Kansas resurrected

Classic Kansas Leftoverture LP live and more
at Victoria

Kansas (L-R) Rich Williams, Billy Greer, Zak Rizvi, Phil Ehart, Ronnie Platt, David Manion, and David Ragsdale

By Tim Smith

In the world of classic rock music acts, there are bands—and then there’s Kansas. The one-time garage band from Topeka has been entertaining fans since 1974, with no signs of slowing down. They’re bringing their 40th Anniversary Leftoverture Tour to the Victoria Theatre on March 21.

Rich Williams is the band’s original guitarist. He offers an explanation for their enduring appeal, and points out that the road wasn’t always so smooth.

“Tenacity has a lot to do with it,” he says. “We had our day in the sun initially, but there was a point in time when the record company owed us more records, but the sales weren’t there. We were given some bad advice that no one wants to hear us anymore and it’s time to find a new line of work. It was very discouraging to hear that from management. Then we got a call from a German promoter asking if we wanted to come to Germany for a tour and we thought Sure, that would be a lot of fun, so we went and had a great time. When we got back, we called a friend who owned a club in Atlanta and asked if the club was available so we could do one last show. It sold out. We thought what if we got together every summer to do shows for 2 weeks, then it turned into 4 weeks, then 6 weeks. What we found was that the people who were advising us clearly didn’t know what our fan base was.”

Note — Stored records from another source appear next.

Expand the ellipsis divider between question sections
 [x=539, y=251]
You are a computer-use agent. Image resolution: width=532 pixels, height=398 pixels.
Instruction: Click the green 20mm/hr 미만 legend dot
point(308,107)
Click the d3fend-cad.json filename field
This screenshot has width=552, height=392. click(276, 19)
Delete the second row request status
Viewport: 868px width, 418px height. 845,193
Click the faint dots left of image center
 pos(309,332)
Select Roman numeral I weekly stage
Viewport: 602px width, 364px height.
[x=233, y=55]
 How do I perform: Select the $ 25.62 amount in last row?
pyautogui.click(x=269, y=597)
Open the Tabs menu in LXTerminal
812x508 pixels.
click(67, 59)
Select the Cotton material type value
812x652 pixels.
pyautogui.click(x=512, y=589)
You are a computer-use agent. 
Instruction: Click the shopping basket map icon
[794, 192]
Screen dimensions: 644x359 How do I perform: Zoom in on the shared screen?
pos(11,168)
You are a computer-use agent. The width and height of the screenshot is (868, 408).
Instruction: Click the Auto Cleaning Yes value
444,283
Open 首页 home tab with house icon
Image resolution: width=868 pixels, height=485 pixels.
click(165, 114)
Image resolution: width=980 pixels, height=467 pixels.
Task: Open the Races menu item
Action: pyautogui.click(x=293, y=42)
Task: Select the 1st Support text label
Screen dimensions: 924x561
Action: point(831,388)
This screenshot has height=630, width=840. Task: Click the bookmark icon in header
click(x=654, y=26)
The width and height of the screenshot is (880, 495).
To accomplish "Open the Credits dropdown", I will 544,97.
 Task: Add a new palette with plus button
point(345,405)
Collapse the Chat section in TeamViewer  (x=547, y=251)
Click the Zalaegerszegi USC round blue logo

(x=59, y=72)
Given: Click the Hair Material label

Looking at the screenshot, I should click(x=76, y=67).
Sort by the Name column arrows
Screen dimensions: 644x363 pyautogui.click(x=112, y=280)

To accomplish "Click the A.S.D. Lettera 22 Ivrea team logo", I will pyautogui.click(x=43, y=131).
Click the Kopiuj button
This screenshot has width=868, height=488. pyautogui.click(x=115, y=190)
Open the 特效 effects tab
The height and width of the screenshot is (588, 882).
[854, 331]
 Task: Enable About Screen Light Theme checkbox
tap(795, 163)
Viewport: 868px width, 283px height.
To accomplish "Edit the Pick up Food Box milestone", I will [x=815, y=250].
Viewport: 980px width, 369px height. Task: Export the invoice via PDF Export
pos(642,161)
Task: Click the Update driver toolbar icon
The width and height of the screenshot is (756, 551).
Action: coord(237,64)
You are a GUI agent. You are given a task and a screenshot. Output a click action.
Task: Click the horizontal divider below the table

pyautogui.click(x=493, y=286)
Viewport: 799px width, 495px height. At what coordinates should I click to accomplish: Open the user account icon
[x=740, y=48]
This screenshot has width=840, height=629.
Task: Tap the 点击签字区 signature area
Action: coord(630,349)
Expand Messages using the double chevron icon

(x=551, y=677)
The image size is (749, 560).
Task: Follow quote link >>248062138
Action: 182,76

Kansas released their debut album in 1974 after being discovered by Wally Gold, who worked for music promoter Don Kirshner. They have gone on to sell more than 30 million albums worldwide, resulting in eight gold albums, three sextuple-platinum albums, one platinum live album, and two million-selling gold singles, “Carry On Wayward Son” and “Dust in the Wind.” The band appeared on the Billboard charts for over 200 weeks throughout the ‘70s and ‘80s, and played to sold-out arenas in North America, Europe, and Japan. “Carry On Wayward Son” continues to be one of the top five most played songs on classic rock radio, and “Dust in the Wind” has been played on the radio more than three million times.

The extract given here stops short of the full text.